Resources

I was recently reviewing what I have learned and what I still needed to learn to have a comfortable grasp of ML (not even touching non-ML AI yet).  I have made good progress, but the amount of foundational knowledge I need remains overwhelming.  The only way to make consistent progress was to temporarily suspend experiments and focus on reading.  Lots of reading!

The internet is awash with recommendations on a basic set of ML reading material.  ML is notable for requiring both breadth and depth.  Breadth goes with the territory.  An ML enthusiast has to know several algorithms and techniques.  Unless one’s goal is simply to use ML on a simplified sandbox without attempting to extract best performance, technical depth is also needed.  There really is no getting around learning the fundamentals and incremental knowledge accumulation in ML.

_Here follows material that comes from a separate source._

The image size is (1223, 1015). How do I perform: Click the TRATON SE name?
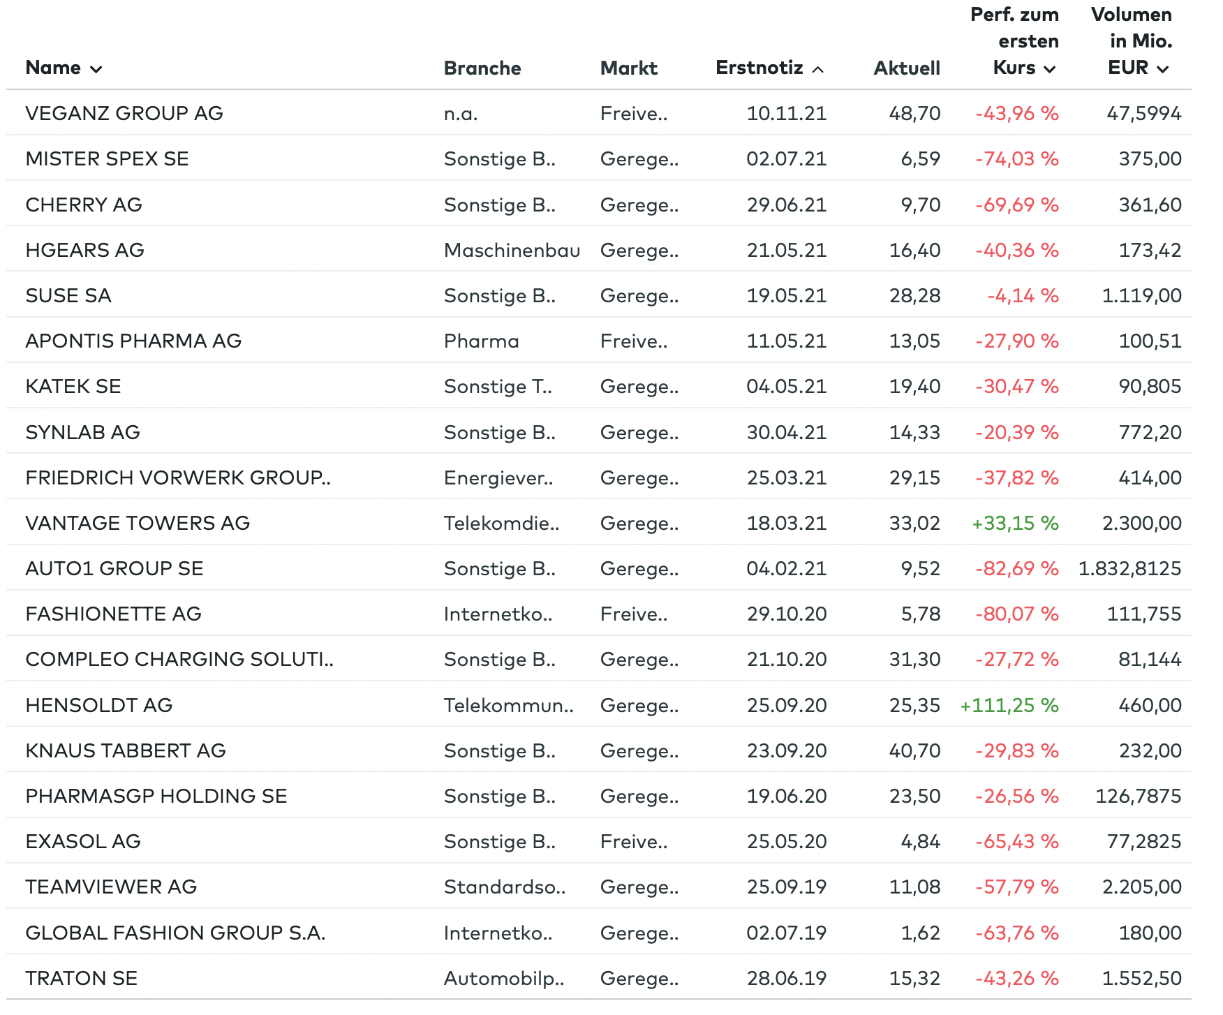81,978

So, after spending time inefficiently reading disparate material of dubious levels of clarity, I realized my time is best invested reading less, focusing on few but highly authoritative and extensive ‘primer’ books.  Invariably, the following textbooks make the top of such lists, listed in no particular order (Update, 2017: I own physical copies of the books in bold font):

·         ^*Learning from Data, by Abu-Mostafa, Malik, and Lin
·         Machine Learning: A Probabilistic Perspective, by Kevin Murphy
·         Pattern Recognition and Machine Learning, by Christopher Bishop
·         *Bayesian Reasoning and Machine Learning, by David Barber
·         *Information Theory, Inference and Learning Algorithms, by David MacKay
·         *Elements of Statistical Learning, by Hastie, Tibshirani, and Friedman (and its easier version, *Introduction to Statistical Learning: with Applications in R, by James, Witten, Hastie, and Tibshirani)
·         ^Machine Learning, by Tom Mitchell
·         #Deep Learning, by Ian Goodfellow, Yoshua Bengio, and Aaron Courville

Most of these ML books are expensive.  Textbooks in general are expensive, more so in the United States.  It is expensive enough that there seems to be a gray market for imported non-US-edition books (e.g., apparently printed on thinner paper but similar content).

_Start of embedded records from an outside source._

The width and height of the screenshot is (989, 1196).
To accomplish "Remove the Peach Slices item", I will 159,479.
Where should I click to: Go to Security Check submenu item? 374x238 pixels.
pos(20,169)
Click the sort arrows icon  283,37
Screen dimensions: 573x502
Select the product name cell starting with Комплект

So, what does a budget constrained reader do?  Well, with great thanks to the authors who convinced their publishers to allow an online copy, there are enough free online versions to get through the introductory level.  (Introductory at the PhD level, btw).

The ‘*’ in the above list indicates free PDF copy somewhere; the ‘#’ indicates a free online copy, but not a PDF, the ‘^’ indicates a free online course is available, and in LFD’s case, the free PDF of additional chapters is only available to those who register to a companion MOOC course or buy the book.  Interestingly, I am more inclined to buy a book after seeing a free PDF, if only to say thanks to these kind authors!

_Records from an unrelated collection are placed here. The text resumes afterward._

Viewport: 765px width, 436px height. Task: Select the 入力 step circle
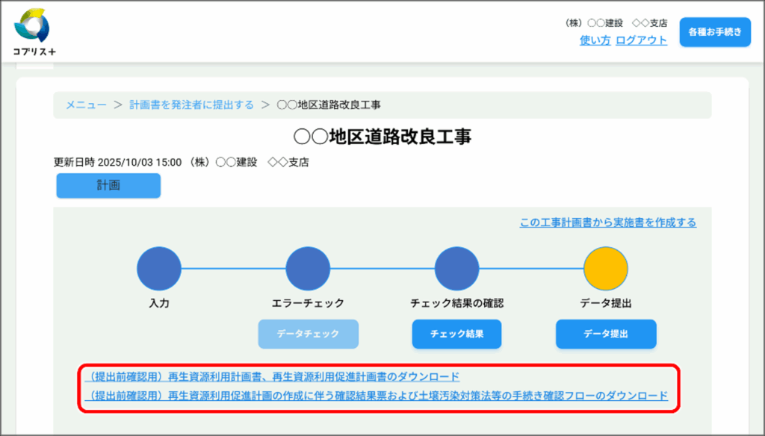point(159,269)
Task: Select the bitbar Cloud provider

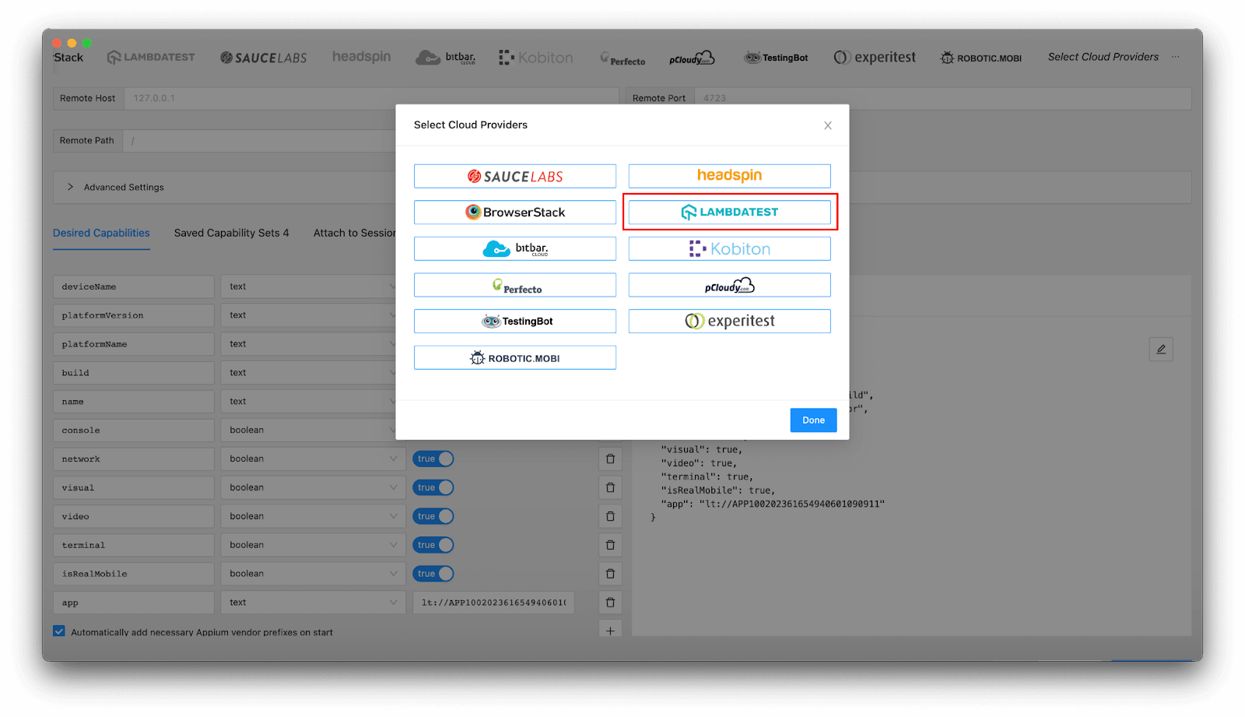Action: 514,248
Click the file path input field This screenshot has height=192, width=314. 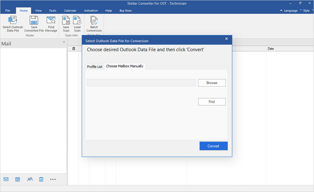pyautogui.click(x=141, y=83)
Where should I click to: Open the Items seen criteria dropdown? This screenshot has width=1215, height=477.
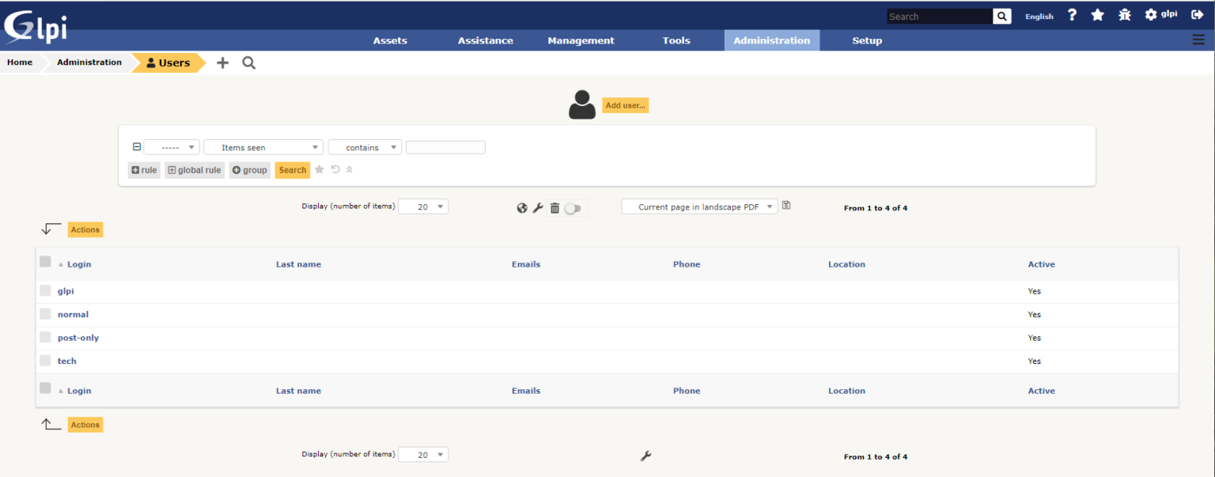tap(263, 146)
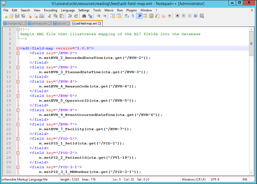The height and width of the screenshot is (184, 257).
Task: Open the Encoding menu
Action: [x=50, y=10]
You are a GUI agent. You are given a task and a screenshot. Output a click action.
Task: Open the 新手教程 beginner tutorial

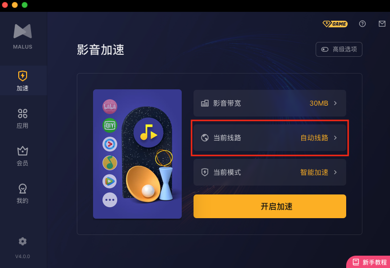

Murphy’s and Bishop’s book are quite expensive at $82+.  Unfortunately, they are also the most common reference textbooks in many ML courses; by most accounts the distinction is well-deserved.  The Learning from Data book is surprisingly inexpensive ($28 at Amazon; I have this book).  This was intentional.  The authors turned down publishers who demanded pricing above $70.  The authors self-published instead.  This however limited their media options (no e-books so far) and international distribution network (most international readers have to import from Amazon US).

I have so far read through a few parts of the Hastie, Smola, Goodfellow, Murphy, Barber, McKay and Abu-Mostafa’s books.  They are excellent books.  It is easy to be intimated and turned-off by the dense and arcane math!  A few books even acknowledge this, and try to make it easy to readers who tend to not have deep grounding in statistics and probability theory.

Barber, for instance, concedes:

“One aim of part I of the book is to encourage Computer Science students into this area. A particular difficulty that many modern students face is a limited formal training in calculus and linear algebra, meaning that minutiae of continuous and high-dimensional distributions can turn them away….”

“My primary aim was to write a book for … without significant experience in calculus and mathematics that gave an inroad into machine learning, much is which is currently phrased in terms of probabilities and multi-variate distributions.  The aim was to encourage students that apparently unexciting statistical concepts are actually highly relevant for research….”

“The literature on machine learning is vast….  In this respect, it is difficult to isolate particular areas…. The book is written in an informal style at the expense of rigour and detailed proofs.  As an introductory textbook, topics are naturally covered to a somewhat shallow level….”

Notice the phrasing in the last paragraph.  I can tell you that I had a hard time reading the ‘un-rigorous’ and ‘shallow’ material!  The introductory math is without a doubt off-putting, before I could even get to proper ML topics in Part III of Barber’s book.

Luckily, I learned a nice trick that kept me interested.  I could just jump into the ML specific topics, skipping over the math I can’t (yet) understand, then hunting down the needed background when there is time.  Sometimes I find that I already have enough math background to read through some sections.


Update, April 2017:
I decided to buy a few of these books.  I have PRML (Bishop), MLAPP (Murphy), and DL(Goodfellow).  I have been checking their prices for a year now.  PRML used to be $80s, then lingered around high $70s for a long time.  One day it was high $50s on Amazon, so I bought it. :)  It promptly went back to mid-$60s the next day.  [It is down to $46, May 2017.  Grrr....]

MLAPP went up to $90s for a long time, so I gave up.  Then after I bought PRML, it went down to $70s.  Bam!  Then of course I saw the new DL book, now at $72.  I was starting to not like reading the free PDF, and did not expect the price to go down soon being so new, so now I have three books.  DL is easy-ish to read.  I am finding MLAPP a bit easier than PRML so far. :)

I might buy ESL at some point, but the price seemed to be inching higher.  For now, I have three books to keep me occupied.

As I am trying to understand ML math, I decided to be familiar with math notation and proof reading/writing.  For discrete math and proofs, I settled on Richard Hammack's Book of Proof, which I bought a few months back.  I like it.  Good introduction of mathematical notation, discrete math, and set theory.  For the longest time, I was tempted to buy How to Prove It, but I think this is a good replacement.

I am also very close to buying Philip Klein's Coding the Matrix, to refresh my Linear Algebra while coding.